The $831 million deal will end all pending litigation between the companies and expand Sprint's coverage area and number of subscribers.

Marin Perez, Contributor

December 8, 2009

1 Min Read

Sprint Nextel has finalized the acquisition of iPCS, and the $831 million deal will enable the mobile operator to continue to operate and roll out networks in the Midwest markets.

The completed merger means iPCS will become a wholly owned subsidiary of Sprint, and more than 700,000 iPCS subscribers will be counted as Sprint customers. The companies said existing customers should not experience any changes in service as a result of the merger. Sprint also said the deal will expand its service territory to cover an additional 12.6 million people, and it will lead to $30 million in operational synergies.

The deal will also end all pending litigation between the companies, which removes multiple hurdles for Sprint in the Midwest markets. The companies had been locked in contentious litigation regarding the operation of iDEN networks in Illinois, Indiana, Iowa, Michigan, Pennsylvania, and Tennessee. A court ruling a few months ago would have forced Sprint to divest some of its iDEN assets in these markets if the merger was not completed.

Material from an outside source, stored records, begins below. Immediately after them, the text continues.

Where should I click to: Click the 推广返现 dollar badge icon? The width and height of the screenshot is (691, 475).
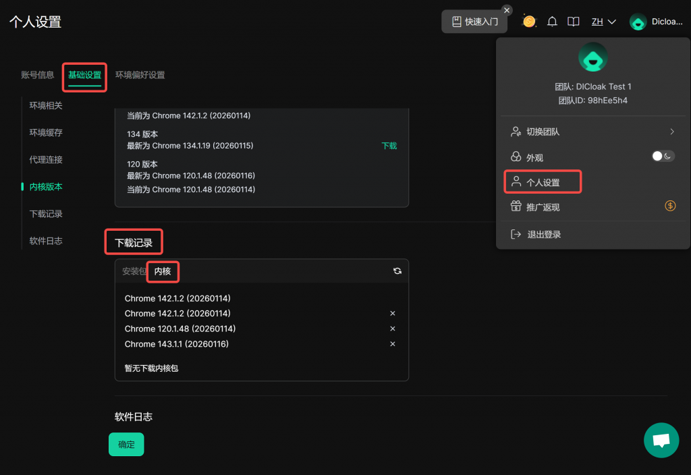670,206
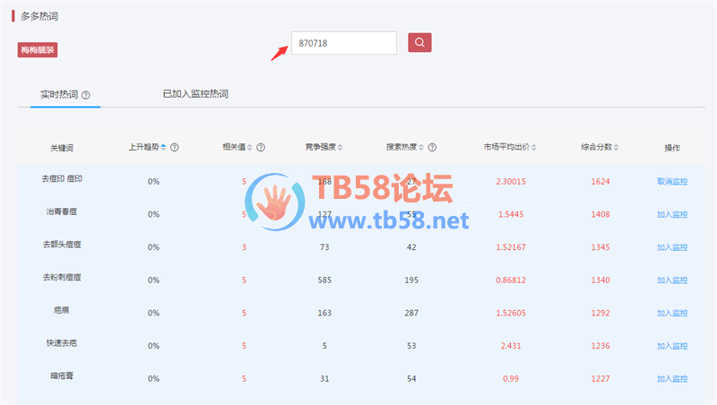
Task: Add 去额头痘痘 to monitoring
Action: tap(671, 247)
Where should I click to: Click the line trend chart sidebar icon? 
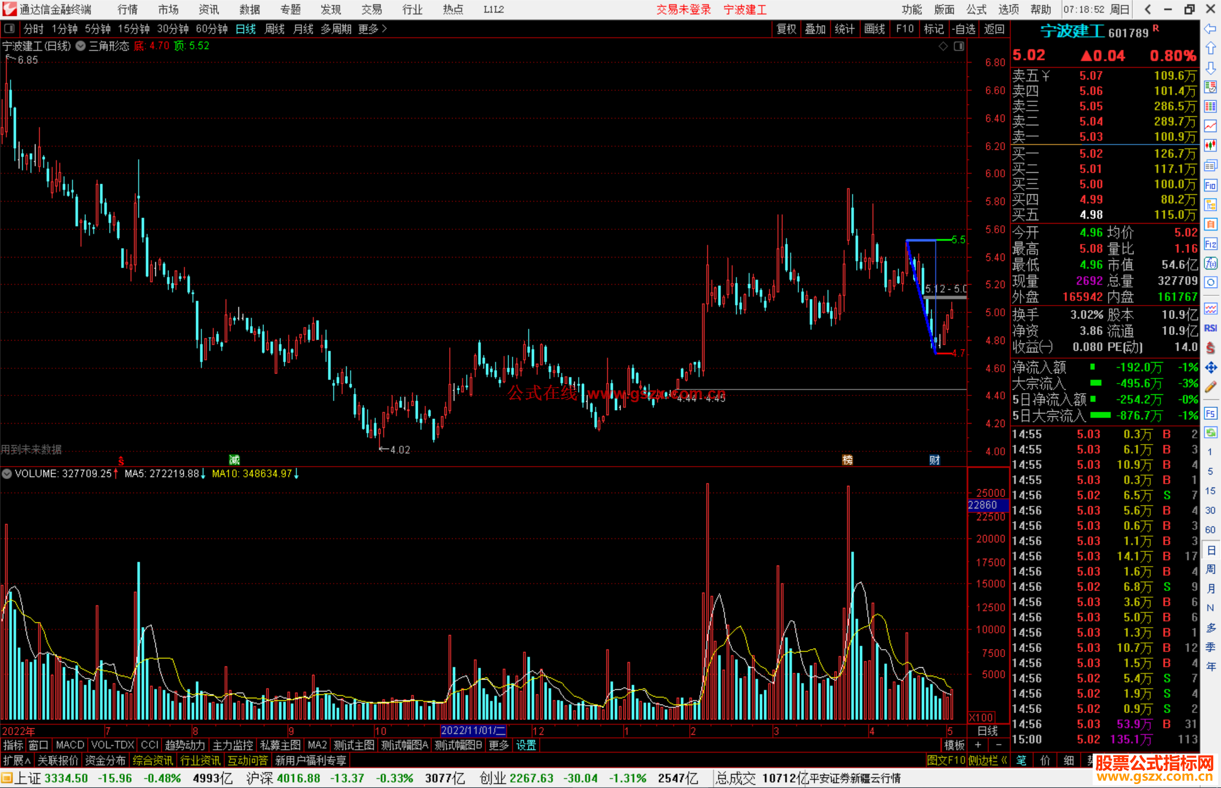pos(1210,126)
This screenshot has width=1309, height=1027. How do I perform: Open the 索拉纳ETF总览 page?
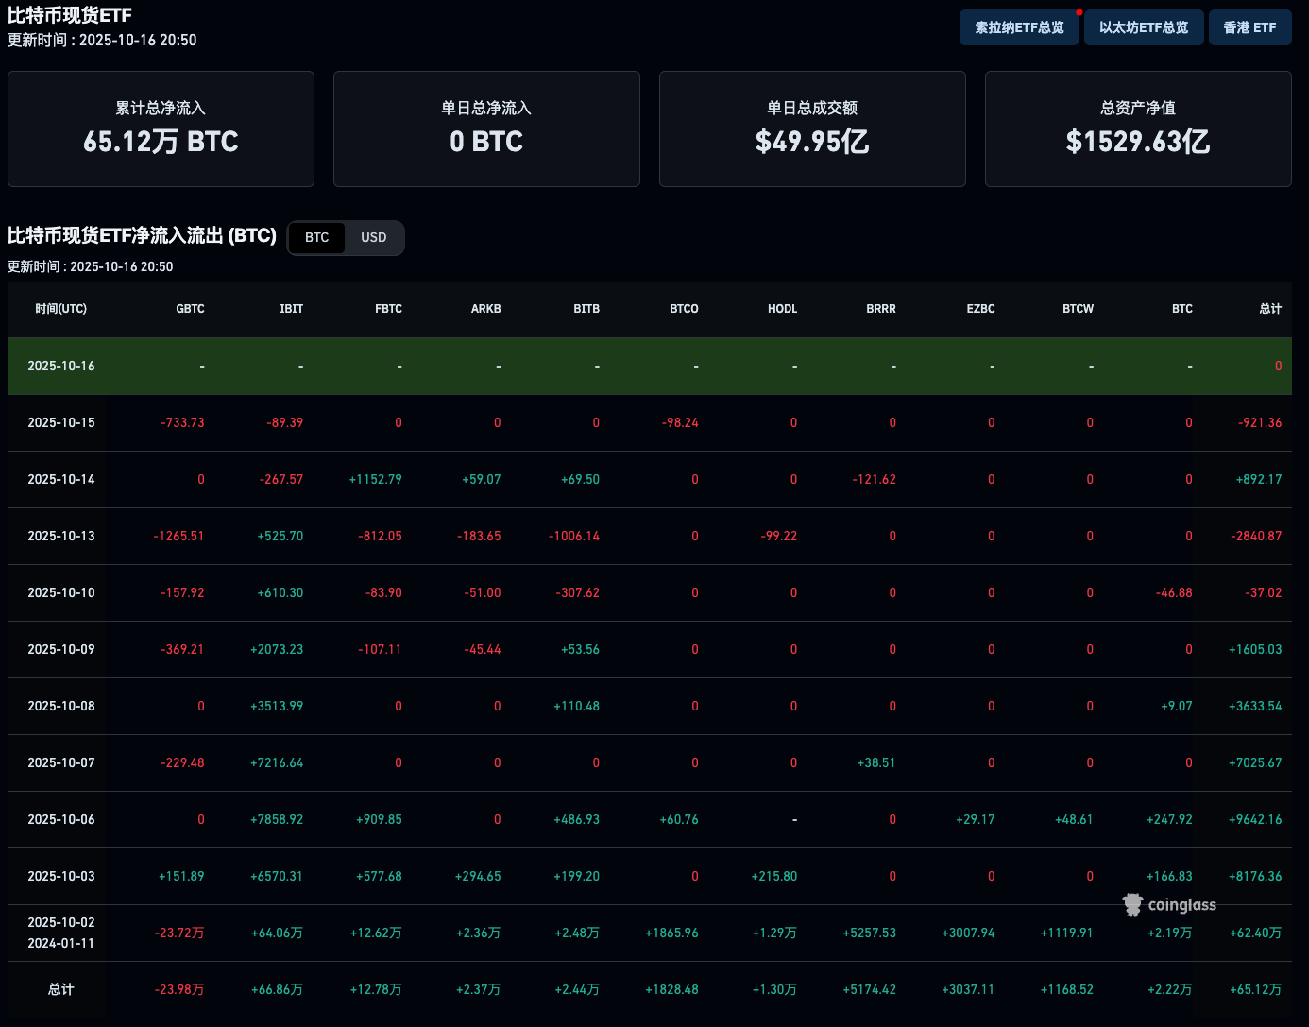tap(1019, 28)
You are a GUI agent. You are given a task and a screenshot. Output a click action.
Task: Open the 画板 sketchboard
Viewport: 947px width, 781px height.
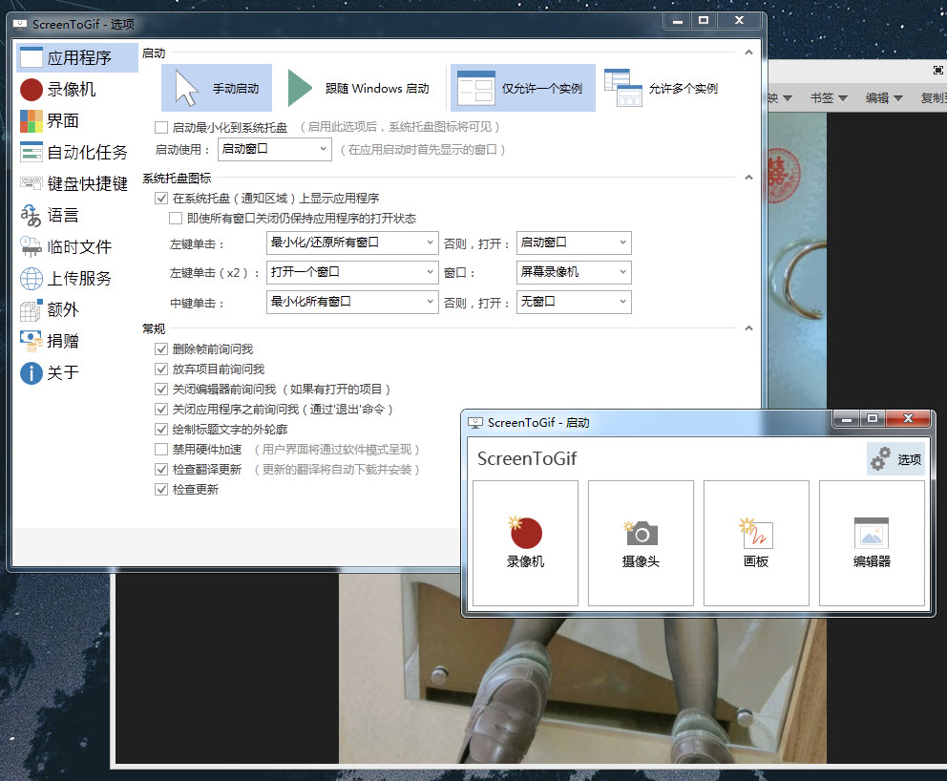756,542
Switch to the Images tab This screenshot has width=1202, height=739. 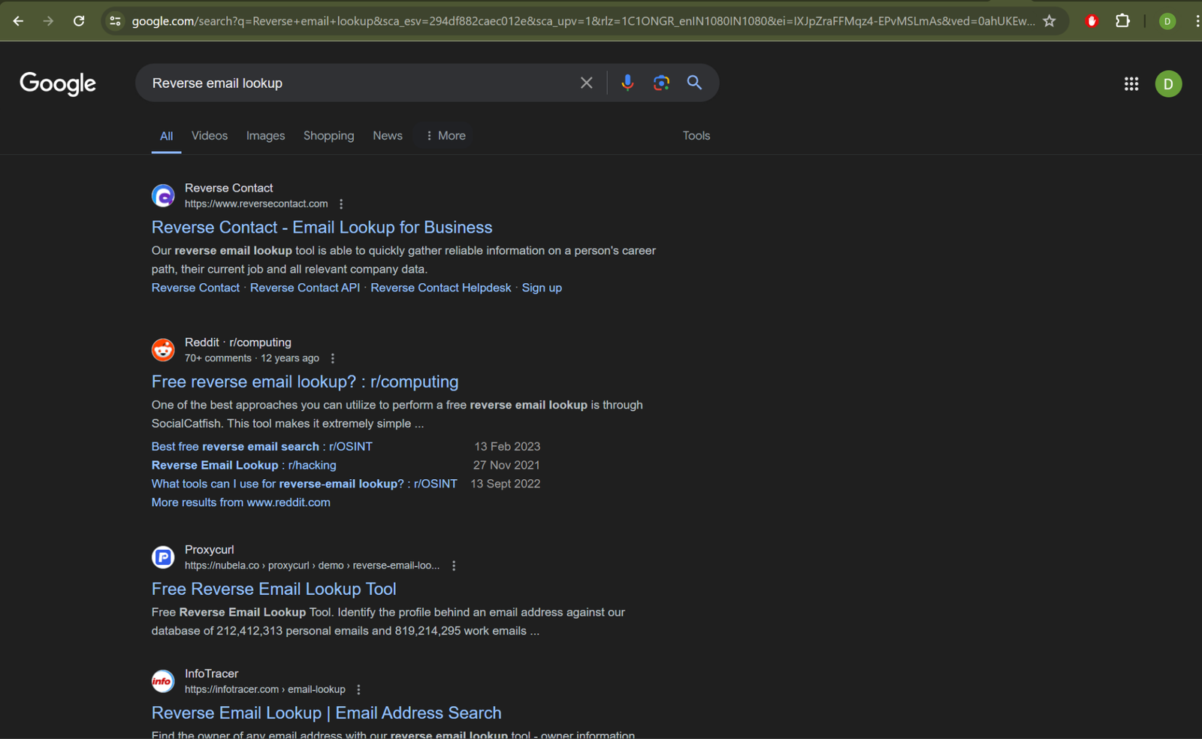point(265,135)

The deal faced a few bumps in the road, as a key investor in iPCS said the deal did not represent a fair value for the regional carrier. Sprint paid about $24 a share for iPCS, but the investment firm Greywolf Capital Management said an offer of $34 to $47 a share would have been more in line with what iPCS is worth. Greywolf only owned about 8% of the regional carrier though, and iPCS' board of directors unanimously recommended shareholders accept Sprint's bid.